### Exercise requirements
Reproduce part of the passage on the Google antitrust case word for word, beginning with "This is the" and ending after "on commercial surveillance.".

### Reading passage
↓

This is the same trick Microsoft pulled in the nineties. The case went to trial in 1998, and Microsoft lost in 1999. They appealed, and dragged out the proceedings until GW Bush stole the presidency in 2000 and dropped the case in 2001.
I am 100% certain that there are lawyers at Google thinking about this: "OK, say we put a few hundred million behind Trump-affiliated PACs, wait until he's president, have a little meeting with Attorney General Andrew Tate, and convince him to drop the case. Worked for IBM, worked for Microsoft, it'll work for us. And it'll be a bargain."
That's one way things could go wrong, but it's hardly the only way. In his ruling, Judge Mehta rejected the DOJ's argument that in illegally creating and maintaining its monopoly, Google harmed its users' privacy by foreclosing on the possibility of a rival that didn't rely on commercial surveillance.
The judge repeats some of the most cherished and absurd canards of the marketing industry, like the idea that people actually like advertisements, provided that they're relevant, so spying on people is actually doing them a favor by making it easier to target the right ads to them.

↑

### Recorded information
↓

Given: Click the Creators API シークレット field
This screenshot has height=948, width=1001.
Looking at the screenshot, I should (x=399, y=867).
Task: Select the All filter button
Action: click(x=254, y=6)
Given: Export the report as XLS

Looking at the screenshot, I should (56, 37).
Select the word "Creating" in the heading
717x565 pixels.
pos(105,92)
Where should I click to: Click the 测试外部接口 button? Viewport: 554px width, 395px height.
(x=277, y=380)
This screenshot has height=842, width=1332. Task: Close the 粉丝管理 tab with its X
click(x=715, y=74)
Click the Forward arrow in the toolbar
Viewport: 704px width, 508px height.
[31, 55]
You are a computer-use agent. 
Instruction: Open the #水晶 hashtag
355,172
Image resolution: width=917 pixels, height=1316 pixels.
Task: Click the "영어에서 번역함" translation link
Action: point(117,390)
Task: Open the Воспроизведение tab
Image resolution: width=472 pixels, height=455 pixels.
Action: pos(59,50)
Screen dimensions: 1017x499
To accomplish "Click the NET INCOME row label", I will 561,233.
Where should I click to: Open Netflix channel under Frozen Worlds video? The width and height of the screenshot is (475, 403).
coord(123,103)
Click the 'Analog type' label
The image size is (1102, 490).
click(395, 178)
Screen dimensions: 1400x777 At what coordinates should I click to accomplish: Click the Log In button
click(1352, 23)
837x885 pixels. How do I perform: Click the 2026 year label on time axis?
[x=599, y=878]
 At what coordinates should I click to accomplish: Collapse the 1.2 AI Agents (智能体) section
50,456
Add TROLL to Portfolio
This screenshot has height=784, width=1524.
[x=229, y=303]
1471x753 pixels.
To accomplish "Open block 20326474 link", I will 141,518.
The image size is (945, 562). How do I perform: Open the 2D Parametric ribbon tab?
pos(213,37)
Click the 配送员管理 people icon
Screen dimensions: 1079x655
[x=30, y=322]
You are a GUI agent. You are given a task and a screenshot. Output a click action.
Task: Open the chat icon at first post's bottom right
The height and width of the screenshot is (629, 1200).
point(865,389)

↑

### Response area
This is the same trick Microsoft pulled in the nineties. The case went to trial in 1998, and Microsoft lost in 1999. They appealed, and dragged out the proceedings until GW Bush stole the presidency in 2000 and dropped the case in 2001.
I am 100% certain that there are lawyers at Google thinking about this: "OK, say we put a few hundred million behind Trump-affiliated PACs, wait until he's president, have a little meeting with Attorney General Andrew Tate, and convince him to drop the case. Worked for IBM, worked for Microsoft, it'll work for us. And it'll be a bargain."
That's one way things could go wrong, but it's hardly the only way. In his ruling, Judge Mehta rejected the DOJ's argument that in illegally creating and maintaining its monopoly, Google harmed its users' privacy by foreclosing on the possibility of a rival that didn't rely on commercial surveillance.